> _Page extract_
*** Begin section ***

From: "Michael Montalbo via GitGitGadget" <gitgitgadget@gmail.com>
To: git@vger.kernel.org
Cc: Michael Montalbo <mmontalbo@gmail.com>,
Michael Montalbo <mmontalbo@gmail.com>
Subject: [PATCH 5/5] diff-process-normalize: add built-in whitespace normalizer
Date: Fri, 22 May 2026 02:11:24 +0000 [thread overview]
Message-ID: <8c7359b8a1bb59087947993cb6b09fe3496d1766.1779415884.git.gitgitgadget@gmail.com> (raw)
In-Reply-To: <pull.2120.git.1779415884.gitgitgadget@gmail.com>
From: Michael Montalbo <mmontalbo@gmail.com>
Add git diff-process-normalize, a built-in diff process that
detects whitespace-only changes. It compares files line by line
using xdiff_compare_lines() with XDF_IGNORE_WHITESPACE (same
logic as "git diff -w"). If all lines match, it returns zero
hunks; otherwise it returns an error so git falls back to the
builtin diff algorithm.
[diff "cdiff"]
process = git diff-process-normalize
Update documentation to describe zero-hunk behavior for diff
and blame, and document the built-in normalize tool.
Signed-off-by: Michael Montalbo <mmontalbo@gmail.com>
---
Documentation/config/diff.adoc | 2 +
Documentation/gitattributes.adoc | 15 ++++
Makefile | 1 +
builtin.h | 1 +
builtin/diff-process-normalize.c | 143 +++++++++++++++++++++++++++++++
git.c | 1 +
t/t4080-diff-process.sh | 60 +++++++++++++
7 files changed, 223 insertions(+)

*** End section ***

> _Data supplied_
*** Begin section ***

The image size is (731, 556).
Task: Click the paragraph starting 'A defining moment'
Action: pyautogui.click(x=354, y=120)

*** End section ***
*** Begin section ***

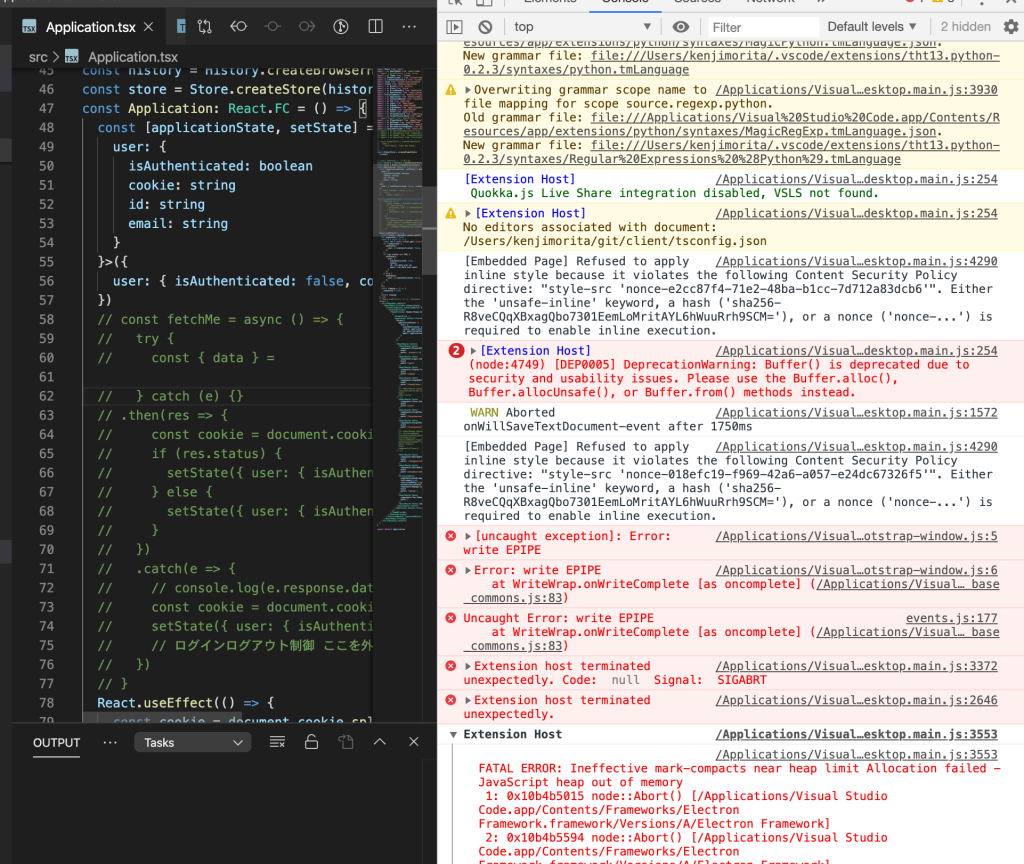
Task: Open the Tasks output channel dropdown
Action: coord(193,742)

*** End section ***
*** Begin section ***

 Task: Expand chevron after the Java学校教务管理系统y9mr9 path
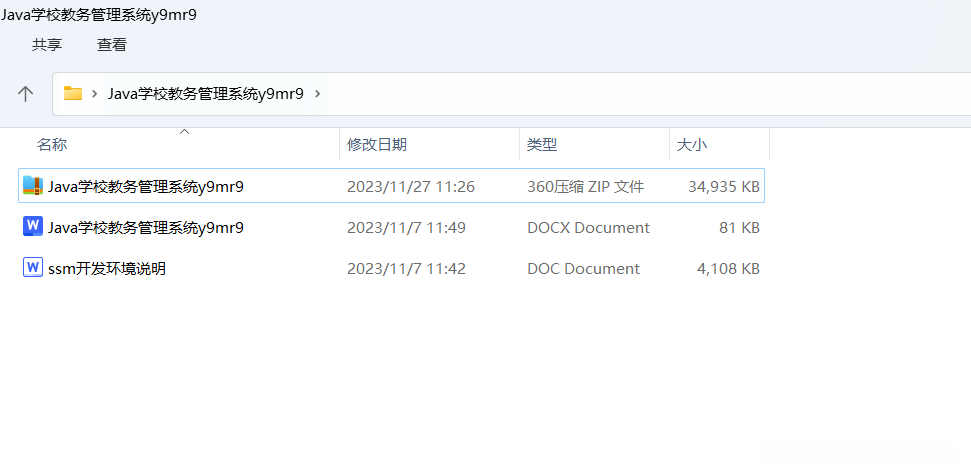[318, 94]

*** End section ***

> _Assignment_
Write the next part of the git patch email adding the diff-process-normalize whitespace normalizer, starting after its file summary. The data comes from a different source than the patch email.

> _Your response_
create mode 100644 builtin/diff-process-normalize.c
diff --git a/Documentation/config/diff.adoc b/Documentation/config/diff.adoc
index 4ab5f60df6..475736c6ed 100644
--- a/Documentation/config/diff.adoc
+++ b/Documentation/config/diff.adoc
@@ -224,6 +224,8 @@ endif::git-diff[]
hunks that are fed into Git's diff and blame pipelines.
If the tool returns zero hunks, the file is treated as
unchanged for both diff output and blame attribution.
+ Git provides `git diff-process-normalize` as a built-in
+ tool that detects whitespace-only changes.
See linkgit:gitattributes[5] for details.
`diff.indentHeuristic`::
diff --git a/Documentation/gitattributes.adoc b/Documentation/gitattributes.adoc
index 7d66fa3aa1..3f1d7affd8 100644
--- a/Documentation/gitattributes.adoc
+++ b/Documentation/gitattributes.adoc
@@ -861,6 +861,21 @@ the file as having no changes and produces no diff output.
where it reports zero hunks, attributing lines to earlier commits
instead.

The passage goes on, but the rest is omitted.